A avaliação do vice-presidente da Câmara de Dirigentes Lojistas de Belo Horizonte (CDL-BH), Anderson Rocha, também é semelhante. “É uma questão complexa, que não está resolvida e está próximo de se transformar em algo crônico”, afirmou. Para ele, o problema se agrava pelo fato do crack e outras drogas terem chegado aos moradores de rua. Como integrante do Comitê de Monitoramento e Acompanhamento da Política Municipal para a População em Situação de Rua de BH, Anderson defende o encaminhamento esses moradores para os albergues. “É preciso criar dificuldade para que fiquem na rua e facilidades para que possam ir paras os abrigos”, diz.
Adriano reconhece, no entanto, que nem sempre as condições de funcionamento desses espaços se condicionam a quem está acostumado à indisciplina dos espaços públicos.
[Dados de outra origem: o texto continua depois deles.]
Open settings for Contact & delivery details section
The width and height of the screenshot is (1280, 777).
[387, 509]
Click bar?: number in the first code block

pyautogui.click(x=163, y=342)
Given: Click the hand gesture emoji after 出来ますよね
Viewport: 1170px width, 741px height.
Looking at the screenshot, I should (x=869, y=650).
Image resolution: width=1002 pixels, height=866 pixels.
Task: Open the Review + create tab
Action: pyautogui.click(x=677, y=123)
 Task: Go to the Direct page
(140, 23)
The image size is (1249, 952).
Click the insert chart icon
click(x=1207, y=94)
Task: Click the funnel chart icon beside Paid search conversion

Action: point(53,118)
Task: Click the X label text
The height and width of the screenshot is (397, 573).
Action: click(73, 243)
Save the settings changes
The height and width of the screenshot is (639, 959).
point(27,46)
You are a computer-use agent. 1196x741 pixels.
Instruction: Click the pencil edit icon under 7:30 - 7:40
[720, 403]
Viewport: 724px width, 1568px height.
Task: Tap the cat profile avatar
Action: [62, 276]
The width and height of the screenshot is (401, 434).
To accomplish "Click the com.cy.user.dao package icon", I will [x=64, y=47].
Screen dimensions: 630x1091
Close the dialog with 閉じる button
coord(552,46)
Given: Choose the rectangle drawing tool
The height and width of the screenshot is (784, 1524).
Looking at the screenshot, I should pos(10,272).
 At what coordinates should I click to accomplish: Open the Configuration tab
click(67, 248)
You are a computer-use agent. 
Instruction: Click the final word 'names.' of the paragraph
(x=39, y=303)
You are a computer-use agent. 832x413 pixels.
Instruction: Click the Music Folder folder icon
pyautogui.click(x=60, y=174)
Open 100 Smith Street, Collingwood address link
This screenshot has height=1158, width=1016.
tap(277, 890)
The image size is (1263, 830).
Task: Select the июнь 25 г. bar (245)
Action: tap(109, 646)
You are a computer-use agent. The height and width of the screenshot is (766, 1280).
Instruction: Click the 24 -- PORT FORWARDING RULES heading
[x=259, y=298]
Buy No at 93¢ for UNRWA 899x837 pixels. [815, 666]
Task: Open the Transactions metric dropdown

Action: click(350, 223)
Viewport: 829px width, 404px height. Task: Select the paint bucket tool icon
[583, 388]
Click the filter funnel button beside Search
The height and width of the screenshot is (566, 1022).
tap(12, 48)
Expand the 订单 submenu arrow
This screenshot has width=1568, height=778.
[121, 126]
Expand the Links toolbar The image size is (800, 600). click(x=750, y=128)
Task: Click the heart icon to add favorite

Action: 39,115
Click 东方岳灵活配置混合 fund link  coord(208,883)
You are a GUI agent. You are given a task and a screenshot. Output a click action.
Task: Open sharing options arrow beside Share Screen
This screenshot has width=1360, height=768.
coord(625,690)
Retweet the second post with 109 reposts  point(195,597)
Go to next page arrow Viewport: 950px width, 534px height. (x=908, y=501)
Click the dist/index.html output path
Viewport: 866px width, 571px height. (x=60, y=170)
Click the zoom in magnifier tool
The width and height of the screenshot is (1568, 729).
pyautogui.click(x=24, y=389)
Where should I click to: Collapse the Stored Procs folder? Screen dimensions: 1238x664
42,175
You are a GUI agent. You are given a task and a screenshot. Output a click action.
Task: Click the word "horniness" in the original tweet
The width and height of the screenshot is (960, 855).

É o caso de Edmilson Souza de Lima, de 56. Na tarde de ontem, ele aguardava o horário das 17h para entrar no Centro de Referência Especializado para Pessoas em Situação de Rua, na Rua Conselheiro Rocha, no Bairro Floresta. Todos os seus pertences cabem em dois sacos pretos que ele leva para onde vai.
Fenômeno é mundial
A coordenadora do Comitê de Acompanhamento e Monitoramento da Política Municipal para a População em Situação de Rua, Soraya Romino, afirmou que não é possível impedir o aumento de moradores nas ruas de Belo Horizonte neste período do ano. “O crescimento não é um fenômeno da capital mineira. É mundial. Nova York (EUA) tem 14 mil moradores de rua; Vancouver (Canadá), 2,5 mil”, avisa Soraya. Segundo ela, cerca de 60% vêm do interior de Minas, da Grande BH e até de outros estados. No período de fim de ano, segundo ela, há uma percepção de aumento, porque muitas pessoas vão pedir doações. “Muita gente passa o dia pedindo e depois volta para a casa”, diz.
A Prefeitura de Belo Horizonte (PBH) ainda não tem um balanço dos objetos recolhidos depois da publicação da INC 01/13. A previsão é que o comitê se reuna em janeiro para avaliar as políticas sociais voltados para esse público vulnerável, inclusive a apreensão de objetos. De acordo com Soraya Romino, a instrução normativa permite apenas o recolhimento de objetos que não sejam de uso pessoal. "Já foram apreendidos armários de cozinha, colchão e até cofre." Roupas, documentos, mochilas, carros de material reciclável não podem ser recolhidos. Segundo ela, os colchões têm que ser analisados caso a caso. "Têm que ser avaliado dentro do contexto. Se estiver na porta de uma loja ou obstruindo a via pública pode ser alvo de apreensão", afirma.
Soraya garante que a abordagem é precedida de diálogo. "A gente pede para que separem o que eles têm necessidade e descartem o que estiver obstruindo o espaço público. A INC não é só para os moradores de rua faz parte da gestão do espaço público como um todo", diz. De acordo com ela, BH é referência nacional de atendimento à população de rua. Um dos destaques é o serviço especializado em abordagem social. Cerca de 90 profissionais de serviço social e psicologia fazem a abordagem individual a cada um dos 1.827 pessoas nas ruas nas nove regionais. Outro projeto é o Bolso Moradia que repassa R$ 500 mensais o aluguel de 300 beneficiados. (MMC).